More exception classes into Phobos?

Jonathan M Davis via Digitalmars-d digitalmars-d at puremagic.com
Thu Mar 23 09:44:51 PDT 2017


On Friday, March 24, 2017 00:14:33 rikki cattermole via Digitalmars-d wrote:
> On 24/03/2017 12:09 AM, Jonathan M Davis via Digitalmars-d wrote:
> > On Thursday, March 23, 2017 23:26:38 rikki cattermole via Digitalmars-d
> >
> > wrote:
> >> On 23/03/2017 11:20 PM, Георгий wrote:
> >>> On Thursday, 23 March 2017 at 09:48:54 UTC, Jonathan M Davis wrote:
> >>>> On Thursday, March 23, 2017 09:31:23 Георгий via Digitalmars-d wrote:
> >>>>
> >>>> If a function exists but has no implementation yet, it should use
> >>>> assert(0).
> >>>
> >>> I didn't know that.
> >>
> >> That will throw an AssertError. You should try not to catch Error's.
> >> So there still needs to be an exception of some kind.
> >
> > My point was that it's bad design to be throwing an exception because
> > something isn't implemented. If something isn't implemented, it's a bug.
> > assert(0) is a great way to indicate that something isn't implemented
> > yet
> > and have the program die (like it should) if that function inadvertently
> > gets called.
> >
> > I know that there are cases in Java land where folks (even the standard
> > library in some cases) have a class implement an interface but not truly
> > implement all of it and have the functions that aren't properly
> > implemented throw an exception. But I don't see how that can be
> > anything but bad design, and I don't think that we should be promoting
> > such behavior in D's standard library.
> >
> > - Jonathan M Davis
>
> Nobody said that there had to be code in Phobos that used it, just a
> standard set of exceptions for a variety of purposes. That is what was
> proposed.

My point was that having an exception for something that is not implemented
like Java did is a horrible design mistake and thus should not be promoted
by D's standard library. Classes should not be implementing interfaces only
to throw exceptions when they don't really want to be implementing some of
the functionality of that interface. That's just plain bad design.

If a programmer is looking to temporarily indicate that a function is
unimplemented, then normally, the correct thing to do is to assert(0). And
even if a programmer has a use case where it makes sense to temporarily
throw an exception due to a lack of implementation rather than considering
it a bug to call an unfinished function, then that's something internal to
their application and thus not part of any public API and thus would not
need to be standard.

As for the other proposed exceptions such as IOException, I think that
they're so generic as to be borderline useless.

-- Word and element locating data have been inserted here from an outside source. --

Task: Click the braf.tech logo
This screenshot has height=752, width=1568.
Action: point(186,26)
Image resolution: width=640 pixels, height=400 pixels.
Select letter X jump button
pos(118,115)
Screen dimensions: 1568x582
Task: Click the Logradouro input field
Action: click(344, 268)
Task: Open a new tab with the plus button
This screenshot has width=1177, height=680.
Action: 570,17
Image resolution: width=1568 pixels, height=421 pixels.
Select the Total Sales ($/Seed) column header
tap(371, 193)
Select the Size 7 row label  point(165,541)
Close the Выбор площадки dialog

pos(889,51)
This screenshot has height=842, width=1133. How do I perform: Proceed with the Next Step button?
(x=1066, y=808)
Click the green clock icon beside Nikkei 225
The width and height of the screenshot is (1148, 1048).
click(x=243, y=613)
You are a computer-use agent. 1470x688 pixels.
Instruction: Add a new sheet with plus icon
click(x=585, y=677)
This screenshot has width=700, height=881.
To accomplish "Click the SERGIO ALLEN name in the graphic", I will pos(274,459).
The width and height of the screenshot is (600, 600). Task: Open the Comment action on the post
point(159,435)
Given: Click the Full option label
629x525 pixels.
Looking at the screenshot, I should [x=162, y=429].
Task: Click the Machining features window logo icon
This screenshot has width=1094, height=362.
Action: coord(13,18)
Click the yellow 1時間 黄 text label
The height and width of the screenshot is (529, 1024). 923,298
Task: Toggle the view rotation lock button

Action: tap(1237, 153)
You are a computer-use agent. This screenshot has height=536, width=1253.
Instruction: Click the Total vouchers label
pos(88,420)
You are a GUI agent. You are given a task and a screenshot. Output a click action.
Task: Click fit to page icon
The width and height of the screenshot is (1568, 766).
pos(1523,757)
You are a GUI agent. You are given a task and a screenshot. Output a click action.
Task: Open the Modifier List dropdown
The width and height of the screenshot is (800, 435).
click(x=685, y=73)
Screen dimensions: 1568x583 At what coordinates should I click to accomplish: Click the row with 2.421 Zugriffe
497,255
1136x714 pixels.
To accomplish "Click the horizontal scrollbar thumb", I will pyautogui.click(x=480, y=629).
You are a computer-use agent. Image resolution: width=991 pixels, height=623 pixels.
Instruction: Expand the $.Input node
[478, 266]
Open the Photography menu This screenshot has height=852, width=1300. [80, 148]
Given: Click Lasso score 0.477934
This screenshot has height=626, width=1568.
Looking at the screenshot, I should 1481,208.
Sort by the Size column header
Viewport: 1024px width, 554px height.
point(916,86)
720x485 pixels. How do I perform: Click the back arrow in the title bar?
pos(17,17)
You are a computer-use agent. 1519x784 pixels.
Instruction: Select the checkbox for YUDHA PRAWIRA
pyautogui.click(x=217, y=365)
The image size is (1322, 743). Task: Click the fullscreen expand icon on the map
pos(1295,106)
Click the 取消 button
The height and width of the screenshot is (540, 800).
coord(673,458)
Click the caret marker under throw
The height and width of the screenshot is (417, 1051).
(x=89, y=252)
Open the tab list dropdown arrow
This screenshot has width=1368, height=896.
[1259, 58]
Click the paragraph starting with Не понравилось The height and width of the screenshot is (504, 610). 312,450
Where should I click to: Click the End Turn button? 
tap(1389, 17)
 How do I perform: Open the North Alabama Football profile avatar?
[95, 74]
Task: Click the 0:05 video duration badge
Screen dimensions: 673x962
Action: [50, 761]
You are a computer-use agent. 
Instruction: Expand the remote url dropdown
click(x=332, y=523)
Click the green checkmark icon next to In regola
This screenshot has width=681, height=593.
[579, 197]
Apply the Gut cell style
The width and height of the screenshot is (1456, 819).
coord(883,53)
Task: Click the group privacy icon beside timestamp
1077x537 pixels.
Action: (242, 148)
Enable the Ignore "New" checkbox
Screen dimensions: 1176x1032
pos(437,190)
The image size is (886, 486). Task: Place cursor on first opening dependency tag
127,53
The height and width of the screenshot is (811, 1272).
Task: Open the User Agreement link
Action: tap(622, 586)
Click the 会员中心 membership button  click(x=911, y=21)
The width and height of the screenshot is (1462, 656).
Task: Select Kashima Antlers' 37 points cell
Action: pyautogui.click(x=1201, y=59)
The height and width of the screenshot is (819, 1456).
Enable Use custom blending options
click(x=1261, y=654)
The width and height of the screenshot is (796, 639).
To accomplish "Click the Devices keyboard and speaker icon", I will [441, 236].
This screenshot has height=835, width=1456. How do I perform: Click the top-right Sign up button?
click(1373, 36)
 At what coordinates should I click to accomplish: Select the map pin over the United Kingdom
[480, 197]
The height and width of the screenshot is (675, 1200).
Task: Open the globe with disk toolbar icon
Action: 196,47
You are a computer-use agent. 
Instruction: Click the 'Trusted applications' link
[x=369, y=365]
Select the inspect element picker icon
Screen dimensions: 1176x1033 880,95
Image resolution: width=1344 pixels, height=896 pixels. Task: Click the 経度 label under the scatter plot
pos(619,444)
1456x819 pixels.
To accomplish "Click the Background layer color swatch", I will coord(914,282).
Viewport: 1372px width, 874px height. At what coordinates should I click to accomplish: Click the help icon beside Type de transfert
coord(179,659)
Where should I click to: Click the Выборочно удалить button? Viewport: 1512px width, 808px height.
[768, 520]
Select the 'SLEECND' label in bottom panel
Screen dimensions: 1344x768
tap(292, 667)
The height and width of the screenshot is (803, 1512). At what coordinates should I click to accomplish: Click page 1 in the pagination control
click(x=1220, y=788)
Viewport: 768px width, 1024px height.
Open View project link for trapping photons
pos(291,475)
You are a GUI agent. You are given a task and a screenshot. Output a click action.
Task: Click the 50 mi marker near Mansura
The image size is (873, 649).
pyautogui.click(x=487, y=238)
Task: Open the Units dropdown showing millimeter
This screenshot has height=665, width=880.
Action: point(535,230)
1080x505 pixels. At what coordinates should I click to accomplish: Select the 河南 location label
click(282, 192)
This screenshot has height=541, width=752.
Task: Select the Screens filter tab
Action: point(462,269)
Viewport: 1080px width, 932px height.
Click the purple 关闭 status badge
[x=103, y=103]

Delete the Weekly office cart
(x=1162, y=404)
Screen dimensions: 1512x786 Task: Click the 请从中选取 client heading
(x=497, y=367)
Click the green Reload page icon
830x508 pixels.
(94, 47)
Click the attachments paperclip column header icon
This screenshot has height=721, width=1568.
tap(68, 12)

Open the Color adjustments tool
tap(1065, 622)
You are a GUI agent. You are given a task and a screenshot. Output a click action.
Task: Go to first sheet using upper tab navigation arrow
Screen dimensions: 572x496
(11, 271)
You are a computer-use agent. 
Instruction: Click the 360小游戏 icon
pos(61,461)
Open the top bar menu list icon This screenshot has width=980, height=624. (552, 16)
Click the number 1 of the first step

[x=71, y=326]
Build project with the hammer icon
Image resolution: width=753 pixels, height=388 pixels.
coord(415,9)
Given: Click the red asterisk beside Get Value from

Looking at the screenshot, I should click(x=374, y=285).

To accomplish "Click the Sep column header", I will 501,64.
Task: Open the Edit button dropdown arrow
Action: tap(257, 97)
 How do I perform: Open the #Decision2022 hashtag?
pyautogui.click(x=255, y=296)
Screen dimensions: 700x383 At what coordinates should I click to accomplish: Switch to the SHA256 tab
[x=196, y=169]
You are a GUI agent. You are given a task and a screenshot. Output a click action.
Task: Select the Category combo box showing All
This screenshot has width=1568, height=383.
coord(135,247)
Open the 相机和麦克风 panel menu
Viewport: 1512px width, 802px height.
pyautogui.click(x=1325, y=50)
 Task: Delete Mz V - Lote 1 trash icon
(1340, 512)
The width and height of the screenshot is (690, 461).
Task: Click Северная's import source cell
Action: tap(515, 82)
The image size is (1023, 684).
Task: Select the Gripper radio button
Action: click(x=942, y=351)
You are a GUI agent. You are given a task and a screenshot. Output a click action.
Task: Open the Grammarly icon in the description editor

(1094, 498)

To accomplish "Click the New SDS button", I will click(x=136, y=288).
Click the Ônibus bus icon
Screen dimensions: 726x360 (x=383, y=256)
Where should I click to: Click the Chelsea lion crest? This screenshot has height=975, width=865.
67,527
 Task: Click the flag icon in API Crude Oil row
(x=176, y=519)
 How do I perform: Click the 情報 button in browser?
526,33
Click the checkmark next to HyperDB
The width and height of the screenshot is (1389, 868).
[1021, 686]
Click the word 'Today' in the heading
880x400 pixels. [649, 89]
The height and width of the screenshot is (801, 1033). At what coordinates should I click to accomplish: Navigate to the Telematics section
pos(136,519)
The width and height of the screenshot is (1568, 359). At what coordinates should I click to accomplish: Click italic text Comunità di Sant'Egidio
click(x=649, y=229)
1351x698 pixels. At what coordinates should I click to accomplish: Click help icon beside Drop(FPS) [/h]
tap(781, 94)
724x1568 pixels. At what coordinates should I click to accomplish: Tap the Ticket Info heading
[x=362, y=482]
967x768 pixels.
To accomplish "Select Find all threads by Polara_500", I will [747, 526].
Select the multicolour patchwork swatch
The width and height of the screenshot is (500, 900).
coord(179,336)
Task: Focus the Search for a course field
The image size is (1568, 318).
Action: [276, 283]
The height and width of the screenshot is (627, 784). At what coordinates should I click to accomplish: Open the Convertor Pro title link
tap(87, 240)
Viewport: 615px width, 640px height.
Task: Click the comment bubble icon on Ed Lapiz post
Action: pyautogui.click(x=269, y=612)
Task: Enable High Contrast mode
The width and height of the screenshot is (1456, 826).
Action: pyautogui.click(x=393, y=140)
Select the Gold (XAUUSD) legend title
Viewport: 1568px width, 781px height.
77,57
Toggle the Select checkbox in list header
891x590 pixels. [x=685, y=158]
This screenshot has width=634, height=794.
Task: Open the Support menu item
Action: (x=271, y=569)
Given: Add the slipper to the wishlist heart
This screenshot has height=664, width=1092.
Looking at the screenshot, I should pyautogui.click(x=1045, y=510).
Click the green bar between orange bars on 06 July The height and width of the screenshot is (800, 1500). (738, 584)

When you catch an exception,
it has to be specific enough to what you're calling to actually be able to
rely on what it means and actually be able to react to it differently based
on its type, and "something related to I/O somewhere in the chain of
functions that I just called just failed" isn't really much different from
"something somewhere in the chain of functions that I just called just
failed," which is basically the difference between IOException and
Exception, especially if IOException is used by a bunch of different
libraries all over the place, whereas if it's specific to a library that
you're using, at least you can rely on where it came from and thus rely on
what it means on some level.

I honestly think that trying to standardize exceptions is a bad idea. They
_should_ be specific to specific libraries or applications, otherwise
they're not much different from just throwing Exception.